- _Okunacak metin_
****************************************
Sıdk İle Sâdık Olmak
Tasavvufî bir terim olan “sıdk”; gerçeği ifade etme, dürüstlük ve güvenilirlik kavramlarını kapsayan derin bir ahlâkî erdemdir. Bu terim, bir şeyin objektif gerçekliğine uygun bir şekilde ifade edilmesi anlamına gelirken, aynı zamanda kişinin zihnindeki bilgiyle de uyumlu olmasını gerektirir.
Eğer bir kişi, gerçekte doğru bir bilgi verse bile, kendi zihninde yalan söylediğini düşünüyorsa, bu ifade yalan olarak kabul edilir. Sıdktan yani doğruluktan uzaklaşmış demektir. Bu durum, sözlerin bir yönüyle doğru, diğer yönüyle yanlış olabileceğini gösterir.
Sıdk, geçmiş, şimdi veya gelecekle ilgili haber ve vaatleri kapsar; aynı zamanda soru, talep ve duâ gibi dolaylı ifadelerde de bulunur. Sıdk, kâinatın düzeninin temeli olarak görülür ve doğruluğun bütün güzel erdemlerin kaynağı olduğu kabul edilir. Yalan söylemek, insanı insanlıktan çıkarır ve böyle bir kişi sözüne güvenilmez hâle gelir.
****************************************
- _Verilen görev_
Lütfen yukarıdaki sıdk yazısından "Sıdk İle Sâdık" ile başlayıp "yanlış olabileceğini gösterir." ile biten bölümü aynen tekrar yazın.

- _Sağlanan öğeler_
****************************************
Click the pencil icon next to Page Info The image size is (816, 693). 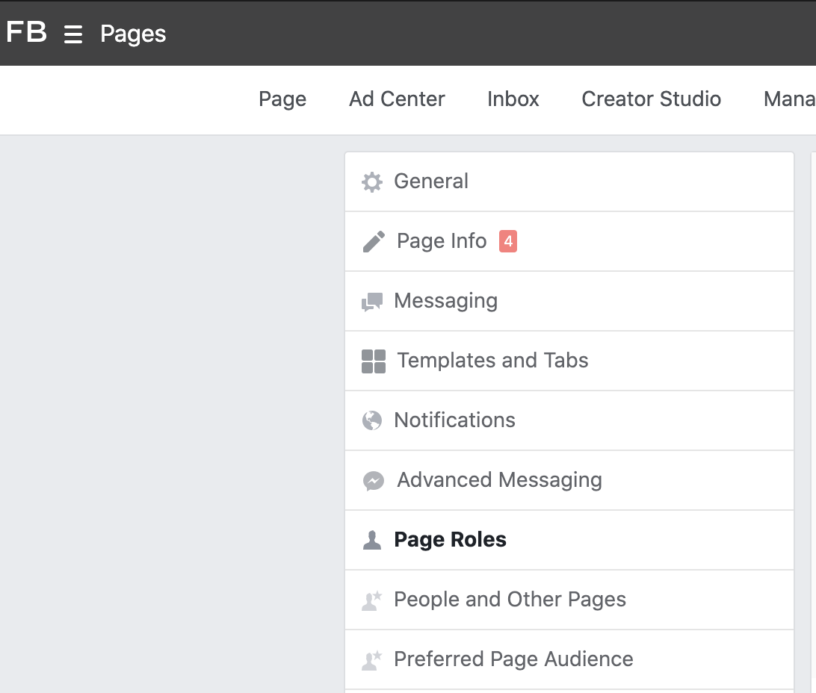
****************************************
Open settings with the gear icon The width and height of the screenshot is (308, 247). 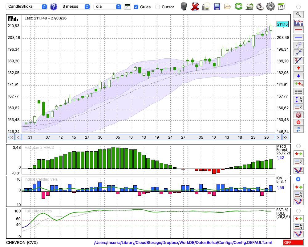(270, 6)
****************************************
- _Beklenen cevap_
Sıdk İle Sâdık Olmak
Tasavvufî bir terim olan “sıdk”; gerçeği ifade etme, dürüstlük ve güvenilirlik kavramlarını kapsayan derin bir ahlâkî erdemdir. Bu terim, bir şeyin objektif gerçekliğine uygun bir şekilde ifade edilmesi anlamına gelirken, aynı zamanda kişinin zihnindeki bilgiyle de uyumlu olmasını gerektirir.
Eğer bir kişi, gerçekte doğru bir bilgi verse bile, kendi zihninde yalan söylediğini düşünüyorsa, bu ifade yalan olarak kabul edilir. Sıdktan yani doğruluktan uzaklaşmış demektir. Bu durum, sözlerin bir yönüyle doğru, diğer yönüyle yanlış olabileceğini gösterir.